Sabes que mais, dizia-me aquele amestrador de brutos, no seu tom rude, as elites, sejam elas de onde forem, enfermam todas do mesmo mal, acham-se distintas do maralhal, sentem-se elevadas perante os demais. Ora a elevação é da cultura e não das pessoas. E a cultura manifesta-se de muitas formas, eruditas ou populares. Se leres o livrinho “Diário à filha”, daquela aventureira semianalfabeta do velho oeste americano, Martha Jane Canary-Burke, a Calamity Jane, encontras lá profundidade q.b. sobre a vida e a natureza humana. E sabes porquê? Porque aquelas parcas palavras são fruto de muita reflexão acumulada sobre o vivido.
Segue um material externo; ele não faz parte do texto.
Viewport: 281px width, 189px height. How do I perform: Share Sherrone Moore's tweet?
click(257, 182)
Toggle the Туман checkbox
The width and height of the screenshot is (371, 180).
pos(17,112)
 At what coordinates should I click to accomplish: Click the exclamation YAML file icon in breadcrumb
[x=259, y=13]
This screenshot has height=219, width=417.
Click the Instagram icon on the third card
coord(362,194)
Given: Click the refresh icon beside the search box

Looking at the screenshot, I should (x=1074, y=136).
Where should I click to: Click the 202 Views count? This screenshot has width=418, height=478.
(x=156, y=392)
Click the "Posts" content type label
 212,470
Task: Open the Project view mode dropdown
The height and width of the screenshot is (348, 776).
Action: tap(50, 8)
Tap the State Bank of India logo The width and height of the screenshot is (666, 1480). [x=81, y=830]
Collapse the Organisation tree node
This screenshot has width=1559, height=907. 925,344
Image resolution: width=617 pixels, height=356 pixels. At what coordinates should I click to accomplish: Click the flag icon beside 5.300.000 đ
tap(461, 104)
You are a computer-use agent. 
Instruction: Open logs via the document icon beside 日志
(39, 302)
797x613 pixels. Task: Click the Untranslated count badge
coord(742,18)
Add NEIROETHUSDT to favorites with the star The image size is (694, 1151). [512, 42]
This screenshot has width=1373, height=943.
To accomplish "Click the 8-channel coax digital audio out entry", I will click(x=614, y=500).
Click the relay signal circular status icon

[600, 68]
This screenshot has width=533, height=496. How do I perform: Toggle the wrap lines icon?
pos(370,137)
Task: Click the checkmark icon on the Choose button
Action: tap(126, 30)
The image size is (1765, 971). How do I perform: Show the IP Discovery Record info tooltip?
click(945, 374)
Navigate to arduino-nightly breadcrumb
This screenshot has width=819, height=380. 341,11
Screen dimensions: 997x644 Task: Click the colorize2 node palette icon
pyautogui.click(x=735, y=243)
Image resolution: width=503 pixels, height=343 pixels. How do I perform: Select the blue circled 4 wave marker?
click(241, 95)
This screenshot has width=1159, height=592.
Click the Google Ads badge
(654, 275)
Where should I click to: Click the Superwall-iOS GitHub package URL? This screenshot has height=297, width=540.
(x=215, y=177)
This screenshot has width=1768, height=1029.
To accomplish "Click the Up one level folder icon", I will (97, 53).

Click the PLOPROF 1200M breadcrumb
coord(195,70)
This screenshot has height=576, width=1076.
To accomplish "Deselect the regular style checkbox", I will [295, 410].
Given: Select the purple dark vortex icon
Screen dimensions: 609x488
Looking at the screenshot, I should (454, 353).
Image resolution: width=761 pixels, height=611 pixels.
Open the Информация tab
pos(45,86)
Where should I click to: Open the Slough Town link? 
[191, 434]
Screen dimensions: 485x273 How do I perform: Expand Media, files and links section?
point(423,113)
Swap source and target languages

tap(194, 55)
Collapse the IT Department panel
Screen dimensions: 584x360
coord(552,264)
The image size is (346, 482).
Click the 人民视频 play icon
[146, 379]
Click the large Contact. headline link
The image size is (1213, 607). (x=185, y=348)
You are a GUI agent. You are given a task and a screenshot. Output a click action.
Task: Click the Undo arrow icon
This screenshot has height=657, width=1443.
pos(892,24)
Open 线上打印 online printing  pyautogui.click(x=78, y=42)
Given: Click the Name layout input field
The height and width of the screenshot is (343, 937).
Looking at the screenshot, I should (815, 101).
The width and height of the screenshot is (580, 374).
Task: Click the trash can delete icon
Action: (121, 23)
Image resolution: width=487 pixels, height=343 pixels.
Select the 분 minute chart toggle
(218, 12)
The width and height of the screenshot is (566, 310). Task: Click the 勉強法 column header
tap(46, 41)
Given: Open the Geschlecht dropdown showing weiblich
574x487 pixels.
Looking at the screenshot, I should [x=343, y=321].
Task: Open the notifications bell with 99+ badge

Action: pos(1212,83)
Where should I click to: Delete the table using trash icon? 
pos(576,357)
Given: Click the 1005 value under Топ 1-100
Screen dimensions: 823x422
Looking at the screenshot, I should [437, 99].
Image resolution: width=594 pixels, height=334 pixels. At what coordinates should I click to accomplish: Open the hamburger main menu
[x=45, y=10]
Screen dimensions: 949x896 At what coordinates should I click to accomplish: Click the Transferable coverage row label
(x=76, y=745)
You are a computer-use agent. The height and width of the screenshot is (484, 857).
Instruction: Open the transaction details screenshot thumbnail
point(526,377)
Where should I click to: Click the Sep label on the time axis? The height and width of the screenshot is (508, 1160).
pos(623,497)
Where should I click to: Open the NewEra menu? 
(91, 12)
Como é possível, usando as catalogações (neo)reacionárias do presente, uma mulher, batedora profissional do oeste americano, quase analfabeta, sem práticas culturais ter produzido aquilo. Será que no Missouri, onde nasceu em 1852, ou no Dakota do Sul, onde morreu em 1903, existiria um qualquer microclima cultural?